**本文抜粋**
........

意匠の審査基準といえば、昨年、画像デザインの項で、わりに大きな改訂があったことが、記憶に新しいところです。
(昨年の改訂についてはこちら→ http://aigipat.com/tm/?p=2737
ちなみに、この改訂を受けて改訂された「…願書及び図面等の記載の手引き」はこちら→  http://www.jpo.go.jp/shiryou/kijun/kijun2/zumen_guideline_kaitei.htm

今回は、意匠制度の利便性向上に係る改訂として、意匠審査基準の下記の項が改訂されています。
(1)第1部第2章「意匠登録出願に係る意匠の認定」
(2)第2部第1章「工業上利用することができる意匠」
(3)第3部「新規性の喪失の例外」
http://www.jpo.go.jp/shiryou/kijun/kijun2/ishou_ribensei_kaitei.htm

一つずつ順番に見ていきたいと思います。

(1)第1部第2章「意匠登録出願に係る意匠の認定」
http://www.jpo.go.jp/shiryou/kijun/kijun2/pdf/isyou-shinsa_kijun/4.pdf

“参考図”の取り扱いが明記されました。
一組の図面等と異なる形状、模様又は色彩を表した”参考図”については、出願意匠の形態の認定において、異なる要素そのものを考慮しない、との旨が表されています。
 
JPOの”寄せられた御意見に対する考え方“によると、
「一組の図面と異なる意匠を表した参考図が提出されても、それにより、意匠が具体的でないとの拒絶理由の対象としないことを明記」したとのことです。
 
 
(2)第2部第1章「工業上利用することができる意匠」
http://www.jpo.go.jp/shiryou/kijun/kijun2/pdf/isyou-shinsa_kijun/5.pdf

願書及び図面の記載要件が緩和されました。具体的には、以下の内容です。
・21.1.2 形状を特定するための線、点等の説明の取り扱い
 立体表面の形状を特定するための「陰」を表す線、点等について、それが「陰」を表すことが明らかであれば「意匠の説明」の欄の記載を省略してもOK、との改訂です。

........

**データ抜粋**
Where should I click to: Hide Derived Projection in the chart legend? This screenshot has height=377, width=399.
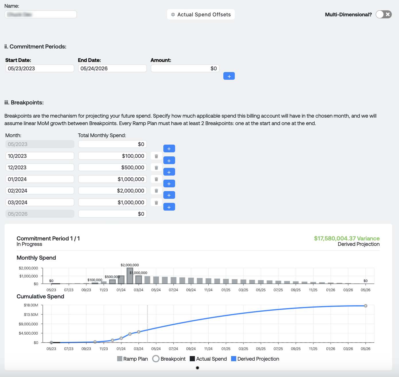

........

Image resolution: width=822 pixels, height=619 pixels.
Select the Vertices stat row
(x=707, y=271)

........

**必須課題**
[A] 本文抜粋のうち、「(3)第3部「新規性の喪失の例外」」で始まり「とを明記」したとのことです。」で終わる部分を、一字一句変えずに出力してください。
[B] 本文抜粋によれば、立体表面の形状を特定するための「陰」を表す線、点等については、どのような場合に「意匠の説明」の欄の記載を省略できますか。

**課題別解答**
[A]
(3)第3部「新規性の喪失の例外」
http://www.jpo.go.jp/shiryou/kijun/kijun2/ishou_ribensei_kaitei.htm

一つずつ順番に見ていきたいと思います。

(1)第1部第2章「意匠登録出願に係る意匠の認定」
http://www.jpo.go.jp/shiryou/kijun/kijun2/pdf/isyou-shinsa_kijun/4.pdf

“参考図”の取り扱いが明記されました。
一組の図面等と異なる形状、模様又は色彩を表した”参考図”については、出願意匠の形態の認定において、異なる要素そのものを考慮しない、との旨が表されています。
 
JPOの”寄せられた御意見に対する考え方“によると、
「一組の図面と異なる意匠を表した参考図が提出されても、それにより、意匠が具体的でないとの拒絶理由の対象としないことを明記」したとのことです。

[B] それが「陰」を表すことが明らかである場合です。